The essential needs of a good facility include holding pens, crowding or sorting pens, a working chute, loading chute and a head gate or squeeze chute. The deluxe version may include scales, a palpation cage, and a calf tilt table.

Pens serve many purposes in a working facility. You should be able to hold the cattle to be worked, to sort cattle into groups, as holding pens, sick pens and to quarantine new animals coming into the farm. Pens can be too large, so have several smaller pens if possible, and you cannot have too many gates. If you think you need a gate, put one, you wont be disappointed.

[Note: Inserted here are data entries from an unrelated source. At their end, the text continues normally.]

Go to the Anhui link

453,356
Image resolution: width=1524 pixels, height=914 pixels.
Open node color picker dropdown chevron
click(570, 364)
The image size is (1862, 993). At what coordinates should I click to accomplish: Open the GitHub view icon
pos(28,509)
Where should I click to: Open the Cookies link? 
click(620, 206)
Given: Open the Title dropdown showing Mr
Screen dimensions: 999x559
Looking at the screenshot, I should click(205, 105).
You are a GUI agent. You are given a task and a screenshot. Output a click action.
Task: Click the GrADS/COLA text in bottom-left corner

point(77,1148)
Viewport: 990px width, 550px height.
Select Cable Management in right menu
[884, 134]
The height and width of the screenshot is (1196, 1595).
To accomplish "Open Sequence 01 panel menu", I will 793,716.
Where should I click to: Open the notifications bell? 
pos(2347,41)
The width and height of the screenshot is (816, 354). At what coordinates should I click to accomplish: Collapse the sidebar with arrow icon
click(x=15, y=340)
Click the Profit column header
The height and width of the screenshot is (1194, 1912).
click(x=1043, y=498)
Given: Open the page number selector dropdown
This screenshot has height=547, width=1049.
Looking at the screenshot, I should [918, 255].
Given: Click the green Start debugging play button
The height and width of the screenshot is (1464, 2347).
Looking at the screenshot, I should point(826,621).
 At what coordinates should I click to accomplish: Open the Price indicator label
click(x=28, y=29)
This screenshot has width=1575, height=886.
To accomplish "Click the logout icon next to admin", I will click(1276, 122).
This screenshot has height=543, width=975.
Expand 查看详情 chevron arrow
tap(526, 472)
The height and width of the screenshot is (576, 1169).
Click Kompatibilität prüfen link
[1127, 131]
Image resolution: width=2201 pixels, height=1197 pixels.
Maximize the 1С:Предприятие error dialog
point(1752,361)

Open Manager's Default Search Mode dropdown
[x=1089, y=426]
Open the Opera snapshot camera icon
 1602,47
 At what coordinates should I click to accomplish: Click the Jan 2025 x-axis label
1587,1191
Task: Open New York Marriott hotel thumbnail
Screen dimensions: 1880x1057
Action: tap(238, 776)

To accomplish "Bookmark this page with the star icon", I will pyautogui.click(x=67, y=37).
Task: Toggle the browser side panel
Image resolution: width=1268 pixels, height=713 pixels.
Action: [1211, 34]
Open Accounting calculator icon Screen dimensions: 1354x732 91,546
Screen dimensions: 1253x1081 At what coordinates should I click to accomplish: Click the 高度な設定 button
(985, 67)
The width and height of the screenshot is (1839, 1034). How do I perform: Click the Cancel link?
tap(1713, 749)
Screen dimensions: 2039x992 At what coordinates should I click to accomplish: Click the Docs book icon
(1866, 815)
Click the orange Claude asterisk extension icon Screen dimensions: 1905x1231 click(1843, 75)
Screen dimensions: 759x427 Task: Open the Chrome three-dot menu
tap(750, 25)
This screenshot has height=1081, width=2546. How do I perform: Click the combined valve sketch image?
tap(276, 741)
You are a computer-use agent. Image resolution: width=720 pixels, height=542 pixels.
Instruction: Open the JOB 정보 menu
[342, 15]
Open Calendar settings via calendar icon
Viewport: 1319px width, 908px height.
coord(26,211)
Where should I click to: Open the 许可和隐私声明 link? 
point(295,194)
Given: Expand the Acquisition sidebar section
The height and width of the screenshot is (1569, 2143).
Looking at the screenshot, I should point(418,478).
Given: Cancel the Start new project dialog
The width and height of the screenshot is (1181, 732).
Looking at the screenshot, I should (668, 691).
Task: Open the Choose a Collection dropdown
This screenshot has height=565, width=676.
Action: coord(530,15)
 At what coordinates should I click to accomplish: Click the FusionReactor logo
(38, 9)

Working chutes can be straight or curved. Cattle will move more easily through a curved chute, as they cannot see what is ahead. Chutes with sloping sides, narrow at the bottom, wider at the top, allow producers to work different sizes of cattle without them turning around as much in the chute. Blocking gates or anti-back devices along the working chute help to regulate cattle flow through the chute. The Bud Box working facilities have proven to work well and are simple to construct in various sizes to fit your operation, so research them to find out if one could work on your farm.

Squeeze chutes or head gates provide the means of restraint of individual animals for management procedures, affording operator and animal safety.

It is generally better never to release animals from the squeeze or head gate into an open pasture. By releasing animals into an enclosed pen, worked cattle can be released together or moved back to a holding pen, and any animals that escape without being worked won’t have to chased all over the pasture to be reworked.

By investing some time and thought into a new working facility this fall, producers can assure themselves of the ability to carryout timely management procedures and make working their cattle a pleasure, rather than a dreaded task, for years to come.